Unfortunatly the market isn’t likely to give them too many more chances with AMD-64 rapidly capturing vast marketshare. It also simply could be that IA32 is unstopable for compatibilty reasons. Maybe no one, not even Intel, can overcome the success of the IA32 design! And that’s the beauty of AMD’s marketing strategy! At least AMD-64 is an improvement over IA-32, and that’s processor progress that I can live with, even as I dream for more!
Anonymous (IP: —.cruzio.com) wrote: “…as a compiler writer I must tell you have no idea what a pain in the a** EPIC is to optimize.”
Rather than telling me what I know or don’t know how about telling us: specifically why is EPIC a pain to optimize for? Please give detailed examples.
>It’s just that the EPIC is a newer gerneration beyond RISC
Beyond RISC? OK, it came later but this doesn’t mean it is superior. VLIW were tried EPIC before and failed.
The reason?
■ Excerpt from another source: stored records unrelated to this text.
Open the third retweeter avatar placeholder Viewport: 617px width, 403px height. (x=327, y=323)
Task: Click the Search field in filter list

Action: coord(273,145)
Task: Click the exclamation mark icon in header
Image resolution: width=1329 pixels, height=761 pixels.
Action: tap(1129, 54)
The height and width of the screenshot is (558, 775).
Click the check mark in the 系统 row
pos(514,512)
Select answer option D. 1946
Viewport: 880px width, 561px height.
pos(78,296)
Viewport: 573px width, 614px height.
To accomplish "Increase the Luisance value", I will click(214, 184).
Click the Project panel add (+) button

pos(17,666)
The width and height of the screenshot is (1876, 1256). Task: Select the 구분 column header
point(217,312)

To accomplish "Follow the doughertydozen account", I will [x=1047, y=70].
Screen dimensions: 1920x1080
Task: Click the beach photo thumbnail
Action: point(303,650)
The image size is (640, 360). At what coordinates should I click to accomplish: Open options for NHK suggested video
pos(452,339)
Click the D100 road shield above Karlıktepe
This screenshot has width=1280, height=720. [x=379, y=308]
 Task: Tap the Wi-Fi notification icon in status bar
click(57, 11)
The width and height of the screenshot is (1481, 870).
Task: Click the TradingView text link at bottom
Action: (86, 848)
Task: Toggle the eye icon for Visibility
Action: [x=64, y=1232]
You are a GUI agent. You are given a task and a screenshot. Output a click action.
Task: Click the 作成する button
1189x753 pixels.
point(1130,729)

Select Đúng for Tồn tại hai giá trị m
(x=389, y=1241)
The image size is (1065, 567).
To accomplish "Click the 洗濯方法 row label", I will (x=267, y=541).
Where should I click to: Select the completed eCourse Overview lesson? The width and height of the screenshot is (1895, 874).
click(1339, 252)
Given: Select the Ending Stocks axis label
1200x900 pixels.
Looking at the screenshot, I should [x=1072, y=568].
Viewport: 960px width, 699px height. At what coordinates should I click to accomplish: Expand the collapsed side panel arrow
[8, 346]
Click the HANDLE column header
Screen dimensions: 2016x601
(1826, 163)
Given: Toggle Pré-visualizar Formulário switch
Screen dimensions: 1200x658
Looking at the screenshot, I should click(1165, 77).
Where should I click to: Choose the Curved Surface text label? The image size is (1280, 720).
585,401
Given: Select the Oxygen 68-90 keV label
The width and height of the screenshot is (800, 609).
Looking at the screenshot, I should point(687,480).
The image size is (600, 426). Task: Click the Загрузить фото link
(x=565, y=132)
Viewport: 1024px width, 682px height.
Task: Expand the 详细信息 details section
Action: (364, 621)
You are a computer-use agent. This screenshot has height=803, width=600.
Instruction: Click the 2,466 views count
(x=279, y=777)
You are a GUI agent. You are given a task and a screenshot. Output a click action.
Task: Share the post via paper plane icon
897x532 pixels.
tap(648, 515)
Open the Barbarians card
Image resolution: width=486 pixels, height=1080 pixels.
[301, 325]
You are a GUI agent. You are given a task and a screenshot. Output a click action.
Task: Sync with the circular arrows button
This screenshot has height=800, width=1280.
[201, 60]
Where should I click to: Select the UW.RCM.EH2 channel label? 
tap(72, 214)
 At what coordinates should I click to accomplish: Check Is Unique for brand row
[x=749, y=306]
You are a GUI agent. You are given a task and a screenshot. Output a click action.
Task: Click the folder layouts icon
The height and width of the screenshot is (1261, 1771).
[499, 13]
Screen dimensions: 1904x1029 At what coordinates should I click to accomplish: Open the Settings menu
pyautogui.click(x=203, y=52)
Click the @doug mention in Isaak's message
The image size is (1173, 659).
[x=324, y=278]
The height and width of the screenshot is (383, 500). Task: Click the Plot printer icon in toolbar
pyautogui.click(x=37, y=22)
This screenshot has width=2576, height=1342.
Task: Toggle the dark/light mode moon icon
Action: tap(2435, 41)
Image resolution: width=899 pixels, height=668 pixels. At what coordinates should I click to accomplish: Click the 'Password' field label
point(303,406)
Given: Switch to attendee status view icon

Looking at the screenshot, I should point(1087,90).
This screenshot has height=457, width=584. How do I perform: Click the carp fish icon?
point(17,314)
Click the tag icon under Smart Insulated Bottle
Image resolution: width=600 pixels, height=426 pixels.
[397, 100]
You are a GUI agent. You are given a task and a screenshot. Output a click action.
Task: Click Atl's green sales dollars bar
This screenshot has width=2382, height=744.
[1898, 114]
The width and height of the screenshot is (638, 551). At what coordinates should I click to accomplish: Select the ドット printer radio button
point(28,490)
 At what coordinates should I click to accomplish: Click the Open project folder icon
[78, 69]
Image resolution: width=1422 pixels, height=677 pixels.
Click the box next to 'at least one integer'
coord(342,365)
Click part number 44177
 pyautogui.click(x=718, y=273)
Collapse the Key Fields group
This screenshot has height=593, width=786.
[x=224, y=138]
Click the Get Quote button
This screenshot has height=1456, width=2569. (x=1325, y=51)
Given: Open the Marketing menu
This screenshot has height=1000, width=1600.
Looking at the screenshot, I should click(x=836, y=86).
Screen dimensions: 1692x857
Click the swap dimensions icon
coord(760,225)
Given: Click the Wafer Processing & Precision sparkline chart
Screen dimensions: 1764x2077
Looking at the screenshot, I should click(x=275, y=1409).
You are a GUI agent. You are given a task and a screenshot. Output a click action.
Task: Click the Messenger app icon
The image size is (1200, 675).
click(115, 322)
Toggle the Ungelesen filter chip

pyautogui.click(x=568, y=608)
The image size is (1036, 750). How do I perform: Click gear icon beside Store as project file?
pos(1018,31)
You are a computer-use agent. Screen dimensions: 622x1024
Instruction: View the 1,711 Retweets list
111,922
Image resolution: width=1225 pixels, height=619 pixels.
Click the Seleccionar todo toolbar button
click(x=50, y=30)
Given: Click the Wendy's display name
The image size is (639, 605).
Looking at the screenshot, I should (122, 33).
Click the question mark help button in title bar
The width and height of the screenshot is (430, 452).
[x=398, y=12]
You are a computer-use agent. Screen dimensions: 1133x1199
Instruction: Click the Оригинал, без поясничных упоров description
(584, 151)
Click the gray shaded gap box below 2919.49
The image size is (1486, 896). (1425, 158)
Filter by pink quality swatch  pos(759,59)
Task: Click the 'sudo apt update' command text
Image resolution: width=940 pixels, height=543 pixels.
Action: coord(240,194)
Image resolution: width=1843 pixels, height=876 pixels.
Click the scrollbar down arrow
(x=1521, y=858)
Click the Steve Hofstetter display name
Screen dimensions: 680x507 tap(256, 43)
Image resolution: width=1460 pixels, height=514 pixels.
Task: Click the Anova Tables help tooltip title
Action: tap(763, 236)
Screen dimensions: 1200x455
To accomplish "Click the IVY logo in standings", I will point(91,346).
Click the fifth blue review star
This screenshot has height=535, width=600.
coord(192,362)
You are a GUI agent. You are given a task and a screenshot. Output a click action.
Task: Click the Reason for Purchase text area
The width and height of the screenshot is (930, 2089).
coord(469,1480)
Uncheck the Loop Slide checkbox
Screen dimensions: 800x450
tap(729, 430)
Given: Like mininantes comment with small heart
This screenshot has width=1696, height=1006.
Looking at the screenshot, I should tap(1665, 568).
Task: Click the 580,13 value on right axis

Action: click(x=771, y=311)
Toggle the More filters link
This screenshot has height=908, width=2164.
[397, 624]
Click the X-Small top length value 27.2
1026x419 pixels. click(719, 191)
Too much complexity pushed on the compilers which were unable to compensate the lack of ‘out of order execution’ that RISC&CISC have now (the high performance one).
>did I mention that I like registers, registers, registers.
Registers don’t come for free: the higher number of register available, the slower the access time to the register set is, also the higher number of register used, the slower a context switch is.
Like cache, increasing the number of register gives a reduced improvement: going from 8(6) to 16 as from x86 to x86-64 is a big improvement, 16 to 32 (RISC) may help too in code with lots of computation, 32 to 128 ?
I’m not sure that this will help except in Fortran programs..
> As we have seen Intel has had a lot of problems getting the Itanium into production with speeds that are acceptable,
I’d bet that this because their ISA is so complex that they had such hard time to implement it, no wonder people don’t like the ISA: if it’s too complex to be implemented with a reasonable cost by one of the biggest CPU makers, maybe there is a problem?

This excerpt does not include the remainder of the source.